» **ACTIONS TO TAKE**
1. Turn the paragraph of the article on the U.N. findings about Syria that begins "The three-member panel of U.N. investigators" into a short bulleted list that keeps its main facts.
2. Continue the article on the U.N. findings about Syria, starting after its final paragraph.

━━━ TEXT UNDER STUDY ━━━

WASHINGTON — As the city of Homs shuddered Thursday from another day of Syrian army bombardments, U.N. investigators held regime officials and military commanders "at the highest levels" responsible for "crimes against humanity and other gross human rights violations" against civilians and opposition groups.
Although it didn't name individuals, the U.N. Human Rights Council report effectively accused Syrian President Bashar Assad and his top aides of directing as a matter of state policy a "widespread and systematic" campaign of murder, torture and illegal detention aimed at smothering the 11-month-old uprising against more than four decades of Assad family rule.
Evidence gathered by the investigators shows that "orders to commit such violations originated from the policies and directives issued at the highest levels of the armed forces and the government," the report said. A sealed envelope containing the names of responsible individuals was delivered to the U.N. High Commissioner for Human Rights, it added.
Rebel groups of military deserters and civilians known collectively as the Free Syrian Army also have committed abuses, but those violations are "not comparable in scale or organization to those carried out by the state," the report said.
The report could be referred to the International Criminal Court for war crimes prosecutions, but it was unlikely to dampen Assad's crackdown. The regime insists that it is fighting Islamic extremists and not a pro-democracy movement.
The three-member panel of U.N. investigators — which was barred from entering Syria and relied on interviews with witnesses and defectors, as well as examinations of videos, photographs and satellite pictures — was unable to identify a "functioning chain of command" linking local insurgents and Free Syrian Army leaders outside of Syria. That finding raises serious questions about how the rebels could be supplied with arms and ammunition, an option that the United States and its European and Arab allies haven't ruled out.

━━━ STUDY MATERIAL ━━━

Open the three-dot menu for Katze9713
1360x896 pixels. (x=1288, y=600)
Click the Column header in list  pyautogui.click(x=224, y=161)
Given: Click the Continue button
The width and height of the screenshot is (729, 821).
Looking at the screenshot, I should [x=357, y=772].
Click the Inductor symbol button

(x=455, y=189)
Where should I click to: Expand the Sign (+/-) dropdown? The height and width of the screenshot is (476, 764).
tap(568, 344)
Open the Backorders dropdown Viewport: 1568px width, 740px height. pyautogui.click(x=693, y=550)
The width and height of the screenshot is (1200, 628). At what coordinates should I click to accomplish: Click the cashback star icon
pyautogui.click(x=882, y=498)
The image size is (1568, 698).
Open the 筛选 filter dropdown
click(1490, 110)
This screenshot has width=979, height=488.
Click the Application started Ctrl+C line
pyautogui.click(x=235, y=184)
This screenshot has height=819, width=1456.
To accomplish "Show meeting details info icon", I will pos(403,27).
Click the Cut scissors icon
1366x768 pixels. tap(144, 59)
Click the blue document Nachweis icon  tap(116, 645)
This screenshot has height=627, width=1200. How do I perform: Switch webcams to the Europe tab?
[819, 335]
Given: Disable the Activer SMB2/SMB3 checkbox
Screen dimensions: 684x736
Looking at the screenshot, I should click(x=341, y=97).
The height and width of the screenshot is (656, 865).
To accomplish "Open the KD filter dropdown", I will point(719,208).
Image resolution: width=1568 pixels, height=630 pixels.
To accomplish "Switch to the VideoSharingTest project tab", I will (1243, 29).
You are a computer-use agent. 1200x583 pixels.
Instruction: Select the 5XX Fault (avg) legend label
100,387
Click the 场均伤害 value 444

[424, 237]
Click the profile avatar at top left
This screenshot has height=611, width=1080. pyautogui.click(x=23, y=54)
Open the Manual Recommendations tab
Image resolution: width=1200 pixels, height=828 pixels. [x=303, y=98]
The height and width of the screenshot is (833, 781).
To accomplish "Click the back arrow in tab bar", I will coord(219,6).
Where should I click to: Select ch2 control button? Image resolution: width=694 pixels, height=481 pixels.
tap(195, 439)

━━━

» **WRITTEN RESPONSES**
1.
- The three-member U.N. panel was barred from entering Syria.
- It relied on interviews with witnesses and defectors and on examinations of videos, photographs and satellite pictures.
- It could not identify a "functioning chain of command" linking local insurgents and Free Syrian Army leaders outside Syria.
- That finding raises serious questions about supplying the rebels with arms and ammunition, an option the United States and its European and Arab allies haven't ruled out.

2.
The report was released on the eve of a "Friends of Syria" meeting in Tunisia at which senior U.S., European and Arab officials are to consider new proposals for a diplomatic resolution to the violence. The Syrian National Council, an umbrella group of opposition leaders, also is to attend.
Speaking after talks in London with key European and Arab counterparts, Secretary of State Hillary Clinton said the Syrian National Council is seen as "a credible representative" of the Syrian people. The U.N. report, however, said, "Serious rifts apparently remain within the council itself, and between the council, whose leadership largely resides abroad, and other parts of the opposition."
Assad, Clinton said, must allow deliveries of desperately needed food and medicines into rebellious cities and towns besieged by his forces.
"Our immediate focus is on increasing the pressure" on Assad, Clinton said. "We have got to find ways of getting food, medicine and other humanitarian assistance into affected areas. This takes time and it takes a lot of diplomacy."
It was unclear, however, what the United States — which has imposed sanctions on the regime and its top officials — and other countries can do to compel Assad to call a ceasefire and permit aid deliveries.